The National Urban League is scheduled to hold its 2016 conference in Baltimore, which the organization estimates will bring $4.2 million in economic impact to the city.
Existing entrepreneurial centers in cities such as Cleveland, New Orleans and Washington each serve about 1,000 small businesses a year and have helped create or save 100 jobs a year, Morial said.
Baltimore's entrepreneurial center will be housed at the Greater Baltimore Urban League's headquarters on Orchard Street in Seton Hill.
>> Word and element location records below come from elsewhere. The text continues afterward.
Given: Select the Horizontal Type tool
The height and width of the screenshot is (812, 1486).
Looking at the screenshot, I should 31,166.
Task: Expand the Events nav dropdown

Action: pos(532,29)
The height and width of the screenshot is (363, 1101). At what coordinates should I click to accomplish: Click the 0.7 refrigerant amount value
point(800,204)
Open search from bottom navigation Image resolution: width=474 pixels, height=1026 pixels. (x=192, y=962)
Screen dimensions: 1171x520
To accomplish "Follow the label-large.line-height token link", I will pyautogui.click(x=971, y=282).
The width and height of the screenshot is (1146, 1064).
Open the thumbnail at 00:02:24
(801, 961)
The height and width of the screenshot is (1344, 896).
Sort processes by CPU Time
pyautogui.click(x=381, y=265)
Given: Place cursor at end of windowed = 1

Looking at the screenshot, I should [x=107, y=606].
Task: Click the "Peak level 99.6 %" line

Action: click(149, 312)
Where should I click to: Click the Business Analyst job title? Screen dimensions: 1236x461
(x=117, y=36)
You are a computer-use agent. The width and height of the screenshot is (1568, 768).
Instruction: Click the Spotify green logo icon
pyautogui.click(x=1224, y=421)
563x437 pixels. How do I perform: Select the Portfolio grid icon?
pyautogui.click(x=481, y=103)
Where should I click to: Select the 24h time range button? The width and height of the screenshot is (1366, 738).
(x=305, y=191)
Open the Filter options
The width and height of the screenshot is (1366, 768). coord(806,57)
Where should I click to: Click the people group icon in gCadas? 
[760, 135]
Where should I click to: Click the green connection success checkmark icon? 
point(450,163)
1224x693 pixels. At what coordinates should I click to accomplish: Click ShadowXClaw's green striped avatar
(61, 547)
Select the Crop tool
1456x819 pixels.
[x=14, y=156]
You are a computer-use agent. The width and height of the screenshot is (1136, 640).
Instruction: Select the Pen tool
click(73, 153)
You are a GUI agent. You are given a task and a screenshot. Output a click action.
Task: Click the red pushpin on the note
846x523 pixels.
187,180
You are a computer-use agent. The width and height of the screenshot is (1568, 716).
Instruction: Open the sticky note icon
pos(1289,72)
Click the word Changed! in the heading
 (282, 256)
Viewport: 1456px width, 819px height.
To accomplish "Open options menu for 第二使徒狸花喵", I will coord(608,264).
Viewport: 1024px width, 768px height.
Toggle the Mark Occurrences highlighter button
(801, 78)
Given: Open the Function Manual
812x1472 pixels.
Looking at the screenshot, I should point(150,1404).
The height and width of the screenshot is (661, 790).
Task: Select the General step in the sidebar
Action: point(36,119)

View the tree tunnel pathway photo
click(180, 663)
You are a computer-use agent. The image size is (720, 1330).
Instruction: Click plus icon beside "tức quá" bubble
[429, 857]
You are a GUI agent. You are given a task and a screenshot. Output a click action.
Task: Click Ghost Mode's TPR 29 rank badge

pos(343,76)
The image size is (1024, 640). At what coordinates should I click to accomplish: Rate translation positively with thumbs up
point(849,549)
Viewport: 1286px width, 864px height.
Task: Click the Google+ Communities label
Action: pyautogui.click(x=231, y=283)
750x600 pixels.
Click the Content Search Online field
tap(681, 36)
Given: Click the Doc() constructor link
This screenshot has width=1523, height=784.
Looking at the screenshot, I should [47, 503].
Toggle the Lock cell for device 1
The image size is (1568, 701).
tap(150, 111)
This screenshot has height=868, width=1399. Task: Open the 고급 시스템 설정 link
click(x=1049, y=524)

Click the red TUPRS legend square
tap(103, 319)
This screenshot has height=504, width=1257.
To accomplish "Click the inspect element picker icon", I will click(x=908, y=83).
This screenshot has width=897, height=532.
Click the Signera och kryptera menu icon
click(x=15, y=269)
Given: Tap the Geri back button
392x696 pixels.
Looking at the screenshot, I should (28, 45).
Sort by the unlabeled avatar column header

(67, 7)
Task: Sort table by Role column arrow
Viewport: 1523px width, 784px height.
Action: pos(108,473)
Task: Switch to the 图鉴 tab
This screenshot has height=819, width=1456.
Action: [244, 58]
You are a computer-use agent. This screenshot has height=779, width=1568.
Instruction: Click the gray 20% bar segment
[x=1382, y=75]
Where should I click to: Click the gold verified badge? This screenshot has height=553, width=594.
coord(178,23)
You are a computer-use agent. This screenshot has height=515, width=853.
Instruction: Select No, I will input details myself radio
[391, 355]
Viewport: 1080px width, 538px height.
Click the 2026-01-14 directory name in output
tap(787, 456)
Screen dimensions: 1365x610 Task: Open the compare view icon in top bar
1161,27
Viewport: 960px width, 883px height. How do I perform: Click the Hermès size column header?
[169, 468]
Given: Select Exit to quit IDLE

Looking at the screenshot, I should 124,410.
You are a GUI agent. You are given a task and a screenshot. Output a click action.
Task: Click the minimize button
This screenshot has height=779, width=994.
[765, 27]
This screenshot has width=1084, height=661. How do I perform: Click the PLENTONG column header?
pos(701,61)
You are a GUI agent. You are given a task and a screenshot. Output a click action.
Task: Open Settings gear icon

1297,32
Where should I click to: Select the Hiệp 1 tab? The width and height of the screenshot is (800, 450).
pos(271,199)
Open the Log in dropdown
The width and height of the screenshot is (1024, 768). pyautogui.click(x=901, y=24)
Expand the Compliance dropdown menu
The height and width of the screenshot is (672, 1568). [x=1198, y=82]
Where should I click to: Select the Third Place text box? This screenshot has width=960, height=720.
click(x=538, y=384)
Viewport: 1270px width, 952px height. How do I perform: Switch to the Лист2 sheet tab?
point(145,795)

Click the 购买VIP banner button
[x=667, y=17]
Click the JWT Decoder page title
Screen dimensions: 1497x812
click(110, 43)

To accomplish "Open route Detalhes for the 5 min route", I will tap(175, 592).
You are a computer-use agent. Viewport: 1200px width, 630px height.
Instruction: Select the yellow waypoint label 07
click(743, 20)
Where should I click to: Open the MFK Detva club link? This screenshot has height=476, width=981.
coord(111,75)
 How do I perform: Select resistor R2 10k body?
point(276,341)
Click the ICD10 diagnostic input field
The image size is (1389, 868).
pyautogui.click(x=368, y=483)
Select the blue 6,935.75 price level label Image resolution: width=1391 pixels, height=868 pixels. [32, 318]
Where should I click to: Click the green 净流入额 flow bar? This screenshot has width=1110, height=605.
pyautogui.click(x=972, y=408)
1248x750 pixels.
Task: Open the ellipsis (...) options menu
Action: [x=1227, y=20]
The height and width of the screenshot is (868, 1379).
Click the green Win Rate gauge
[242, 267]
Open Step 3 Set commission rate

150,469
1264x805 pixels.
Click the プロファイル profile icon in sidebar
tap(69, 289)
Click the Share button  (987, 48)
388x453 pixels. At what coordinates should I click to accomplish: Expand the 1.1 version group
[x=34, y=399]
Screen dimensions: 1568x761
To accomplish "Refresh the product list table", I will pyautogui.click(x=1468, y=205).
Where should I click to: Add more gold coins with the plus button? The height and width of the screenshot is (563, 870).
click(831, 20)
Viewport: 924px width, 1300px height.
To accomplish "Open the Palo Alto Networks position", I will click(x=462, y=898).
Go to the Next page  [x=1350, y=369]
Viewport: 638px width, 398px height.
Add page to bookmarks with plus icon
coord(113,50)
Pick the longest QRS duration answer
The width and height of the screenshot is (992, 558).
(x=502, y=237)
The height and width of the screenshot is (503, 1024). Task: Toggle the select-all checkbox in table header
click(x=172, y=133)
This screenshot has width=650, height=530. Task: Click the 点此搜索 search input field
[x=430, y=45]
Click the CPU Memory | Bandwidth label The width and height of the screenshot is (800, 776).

It will be named for the late Raymond V. Haysbert Sr., who was CEO of the former Parks Sausage Co. and a past chairman of the local Urban League.
Mayor Stephanie Rawlings-Blake said the new center will "offer support for a community that has often been perceived as difficult to reach."
The U.S. Economic Development Administration is providing $300,000 in funding for the center.
U.S. Assistant Secretary of Commerce for Economic Development Jay Williams said such programs are aimed at giving businesses equal opportunities.
"We have allowed for far too long for individuals to be defined by the ZIP codes in which they reside," he said. "In a country that defines itself on individualism and effort, that is something that we don't find acceptable."
The city also has agreed to help try to identify sources of funding for the center but has not committed to any specific dollar amounts, a spokesman for the mayor's office said.
Adrian Harpool, a spokesman for the Greater Baltimore Urban League, said they've already started reaching out to business owners in West Baltimore and across the city to gauge interest and to create a curriculum.